To describe an atypical manifestation of a patient with idiopathic intracranial hypertension.

Idiopathic intracranial hypertension (IIH) presents commonly with headache, visual disturbances, papilledema, visual field loss, and cranial nerve palsies, particularly of cranial nerve six. Here we describe a case with polyradiculopathy and areflexia caused by IIH to highlight an uncommon manifestation of this disease.

A 21-year-old obese female presented with headache and blurry vision of one week duration. She was diagnosed with IIH based on symptoms, papilledema on exam, and an opening pressure of >55 cm H20 on lumbar puncture. She was started on acetazolamide and three days later developed neck pain and left arm weakness. Examination demonstrated bilateral cranial nerve six palsies and proximal>distal left upper extremity weakness. Deep tendon reflexes (DTR) were absent throughout except for 2+ ankle jerks bilaterally. Repeat lumbar puncture showed CSF opening pressure of >55 cm H2O with normal basic studies. CT venogram did not show venous sinus thrombosis and MRI of cervical spine was normal. Due to persistent symptoms despite increasing her acetazolamide, an external ventricular drain (EVD) was placed. One day later, her left cranial nerve six palsy and her left arm weakness improved some. Her DTRs improved to 1+ throughout. Given the patient’s clinical improvement, a ventriculoperitoneal shunt (VPS) was placed and she had resolution of the weakness and hyporeflexia two days later.

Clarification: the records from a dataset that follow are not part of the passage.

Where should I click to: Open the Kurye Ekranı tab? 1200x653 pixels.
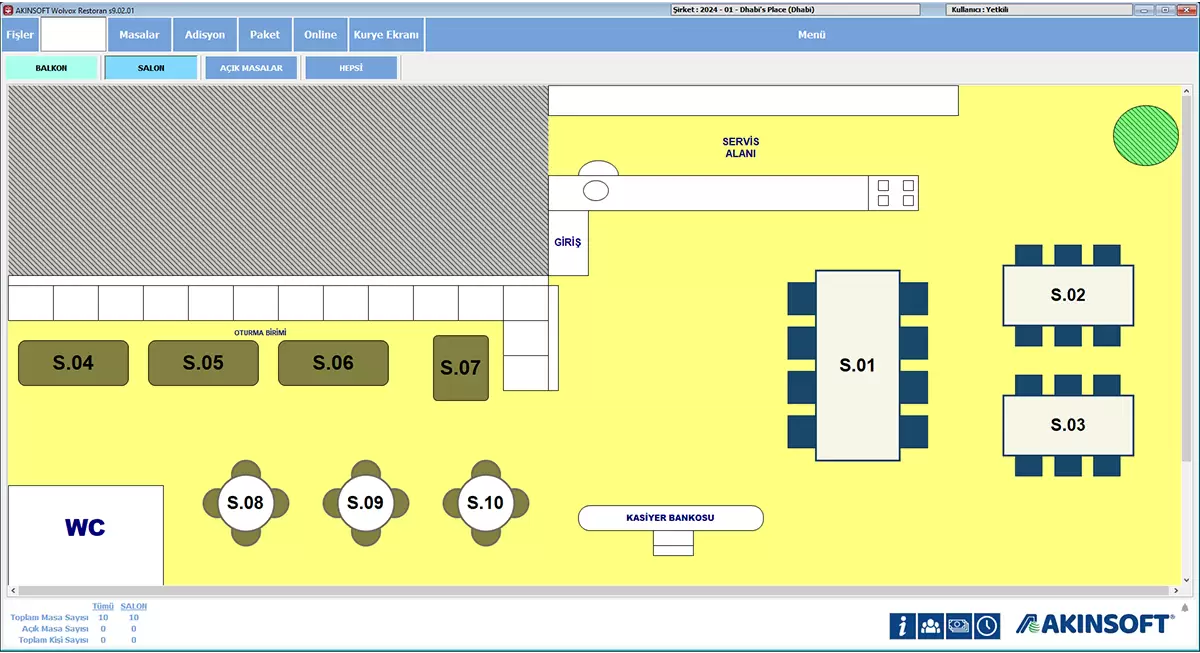(386, 35)

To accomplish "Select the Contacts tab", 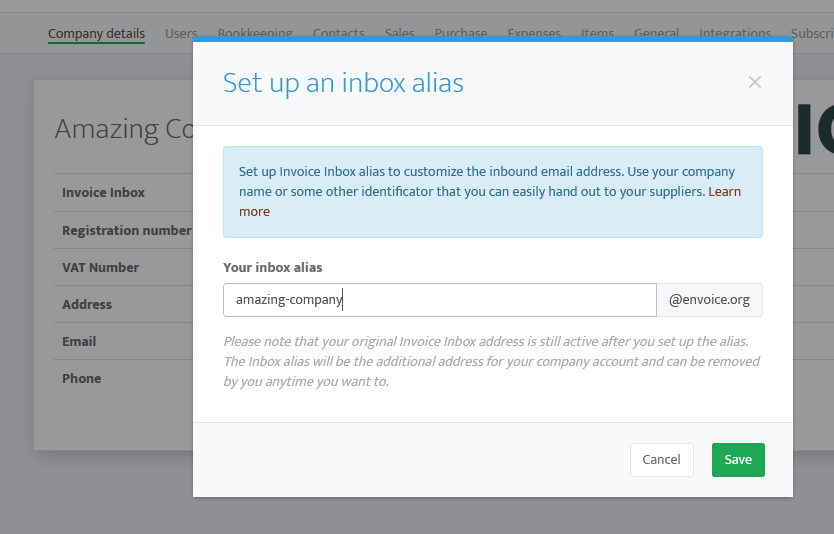I will click(338, 33).
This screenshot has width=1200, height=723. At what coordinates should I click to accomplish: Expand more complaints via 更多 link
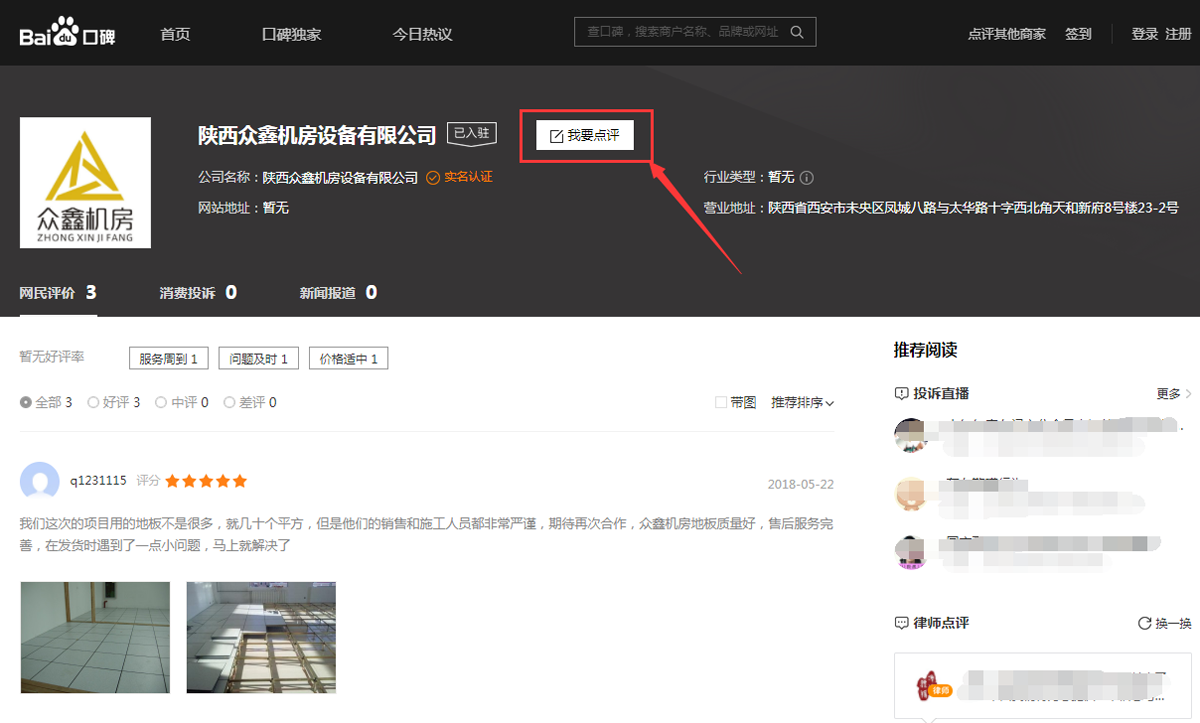pyautogui.click(x=1168, y=392)
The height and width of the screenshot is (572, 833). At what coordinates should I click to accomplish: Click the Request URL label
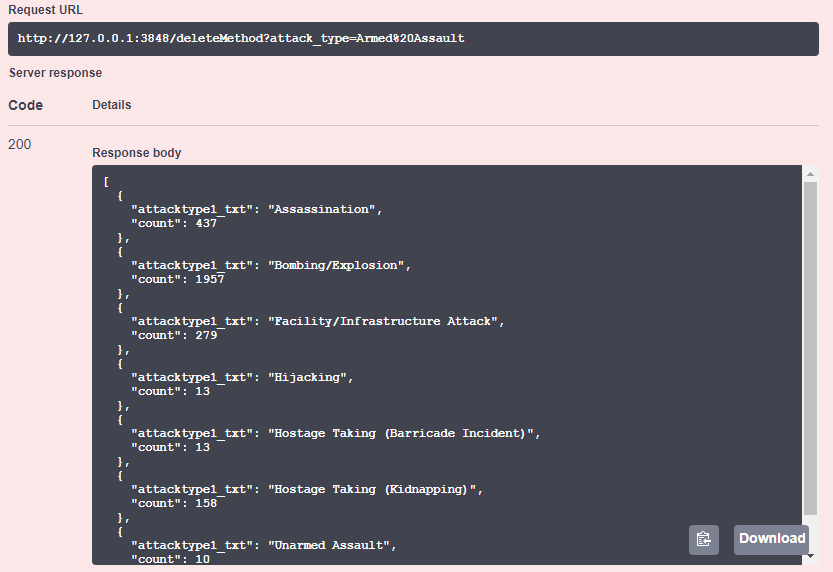[46, 10]
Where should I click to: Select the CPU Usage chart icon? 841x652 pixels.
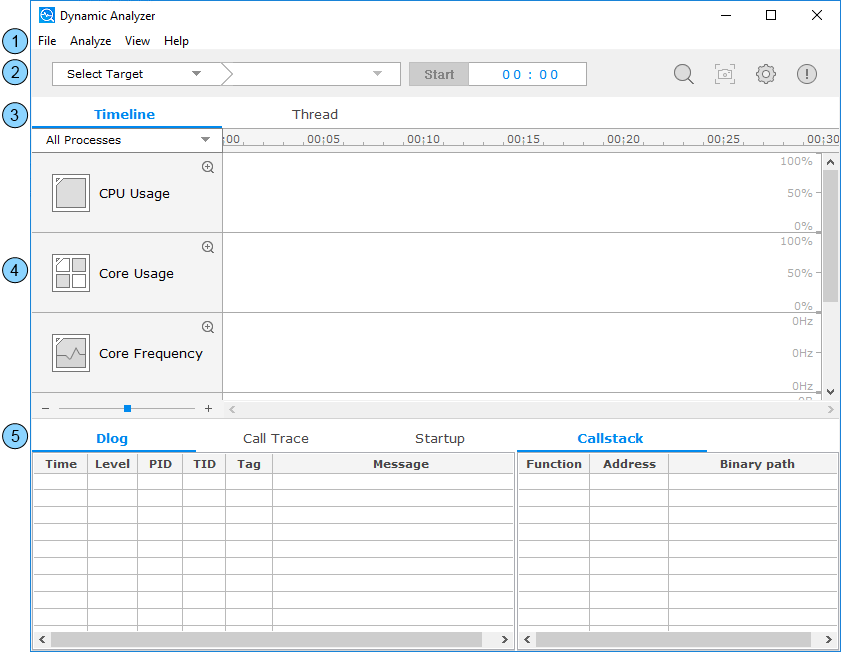coord(70,193)
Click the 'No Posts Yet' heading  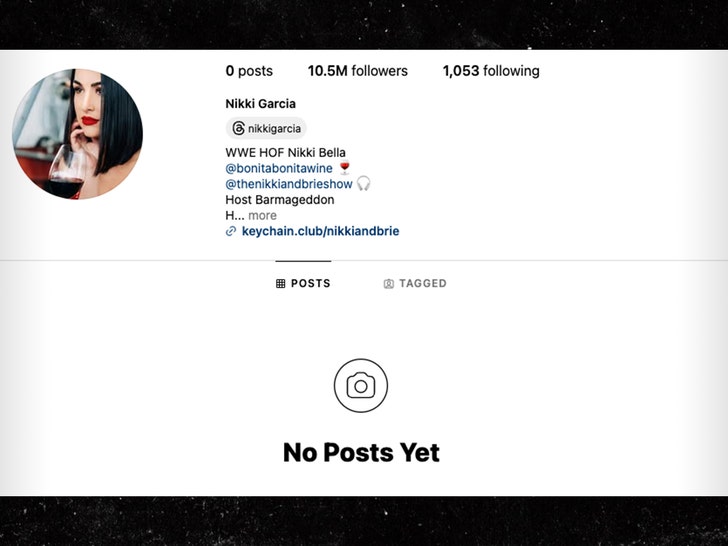(361, 452)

This case adds to the literature of case reports showing polyradiculopathy and areflexia in the setting of fulminant raised intracranial pressure, necessitating emergent VPS. It is important to rule out other causes of raised intracranial pressure and extremity weakness. However, given the appropriate clinical context this should be on the differential. Although rare, recognition of this manifestation of IIH is necessary to institute appropriate treatment with a VPS to prevent long-lasting deficits.